Antes de 1833: los antecedentes que fortalecen la posición argentina
La disputa por Malvinas no comenzó en 1982 ni nació con el conflicto bélico. Sus raíces son mucho más antiguas. La posición argentina se apoya en una línea histórica que remite al dominio español, a la administración desde Buenos Aires y a la sucesión de derechos luego de la Revolución de Mayo. Según los antecedentes oficiales, Francia reconoció los derechos españoles tras el establecimiento de Port Louis en 1764, mientras que desde 1767 hubo autoridades españolas residentes en las islas bajo dependencia de Buenos Aires.
También se destaca que en 1820 el coronel de marina David Jewett tomó posesión de las islas en nombre de las Provincias Unidas del Río de la Plata, hecho difundido incluso en medios de Estados Unidos y del Reino Unido sin que se registraran protestas oficiales inmediatas. Ese antecedente se suma al documento de 1813 y a otros actos administrativos que refuerzan la idea de una presencia argentina previa a la ocupación británica.
La ocupación británica de 1833 y una herida histórica abierta
El punto de quiebre llegó el 3 de enero de 1833, cuando fuerzas británicas ocuparon las Islas Malvinas y desalojaron a las autoridades argentinas asentadas en Puerto Soledad. Desde entonces, la Argentina mantiene un reclamo permanente de soberanía sobre el archipiélago, las Georgias del Sur, Sandwich del Sur y los espacios marítimos correspondientes.
A la luz de ese proceso, la carta de Henry Jones funciona como una pieza documental difícil de ignorar. No se trata únicamente de un papel antiguo, sino de una evidencia de época que muestra cómo incluso una embarcación británica debió recurrir a Buenos Aires para obtener permiso antes de explotar recursos en Malvinas. Ese reconocimiento práctico de autoridad es uno de los elementos más poderosos dentro del rompecabezas histórico argentino.

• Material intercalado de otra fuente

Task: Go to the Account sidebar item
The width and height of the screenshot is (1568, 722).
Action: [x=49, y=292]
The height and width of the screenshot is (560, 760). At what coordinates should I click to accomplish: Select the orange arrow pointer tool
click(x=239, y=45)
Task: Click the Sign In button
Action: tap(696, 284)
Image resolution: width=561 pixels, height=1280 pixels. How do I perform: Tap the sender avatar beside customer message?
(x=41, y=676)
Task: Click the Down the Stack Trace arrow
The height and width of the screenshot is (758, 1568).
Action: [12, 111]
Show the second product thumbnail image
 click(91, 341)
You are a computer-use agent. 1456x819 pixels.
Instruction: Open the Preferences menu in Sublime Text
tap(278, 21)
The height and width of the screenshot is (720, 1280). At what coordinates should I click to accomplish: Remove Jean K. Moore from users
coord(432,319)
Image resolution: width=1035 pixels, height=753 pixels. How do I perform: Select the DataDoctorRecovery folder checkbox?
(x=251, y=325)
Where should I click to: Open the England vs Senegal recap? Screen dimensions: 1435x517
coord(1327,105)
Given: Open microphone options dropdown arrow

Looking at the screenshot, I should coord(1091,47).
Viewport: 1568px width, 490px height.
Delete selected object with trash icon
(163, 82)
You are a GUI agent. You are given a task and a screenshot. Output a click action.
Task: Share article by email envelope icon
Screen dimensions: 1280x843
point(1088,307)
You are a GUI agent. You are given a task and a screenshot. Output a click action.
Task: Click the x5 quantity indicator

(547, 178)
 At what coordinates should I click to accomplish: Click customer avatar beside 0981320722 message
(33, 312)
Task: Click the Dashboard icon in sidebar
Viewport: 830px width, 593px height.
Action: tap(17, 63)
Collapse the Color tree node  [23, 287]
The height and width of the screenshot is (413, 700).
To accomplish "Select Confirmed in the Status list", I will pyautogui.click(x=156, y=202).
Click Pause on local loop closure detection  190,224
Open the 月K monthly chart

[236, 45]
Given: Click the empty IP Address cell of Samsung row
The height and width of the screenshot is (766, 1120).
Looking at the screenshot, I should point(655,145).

Un documento que vuelve a hablar dos siglos después
Más de doscientos años después, el pedido del capitán inglés conserva una fuerza histórica notable. En tiempos en los que la disputa por la soberanía sigue vigente en foros internacionales, este antecedente permite volver sobre una pregunta central: ¿quién ejercía autoridad efectiva sobre Malvinas antes de 1833?
La respuesta que surge del documento de 1813 es clara para la posición argentina: Buenos Aires administraba, autorizaba y regulaba actividades en el archipiélago. Y lo hacía en una etapa temprana del proceso independentista, cuando el Estado naciente comenzaba a consolidar sus instituciones.
Por eso, la carta de Henry Jones no es una curiosidad archivística. Es una prueba histórica que incomoda al relato británico y fortalece el reclamo argentino. Un capitán inglés pidió permiso a Buenos Aires para ir a Malvinas. Y ese gesto, escrito en enero de 1813, sigue hablando con una vigencia que atraviesa los siglos.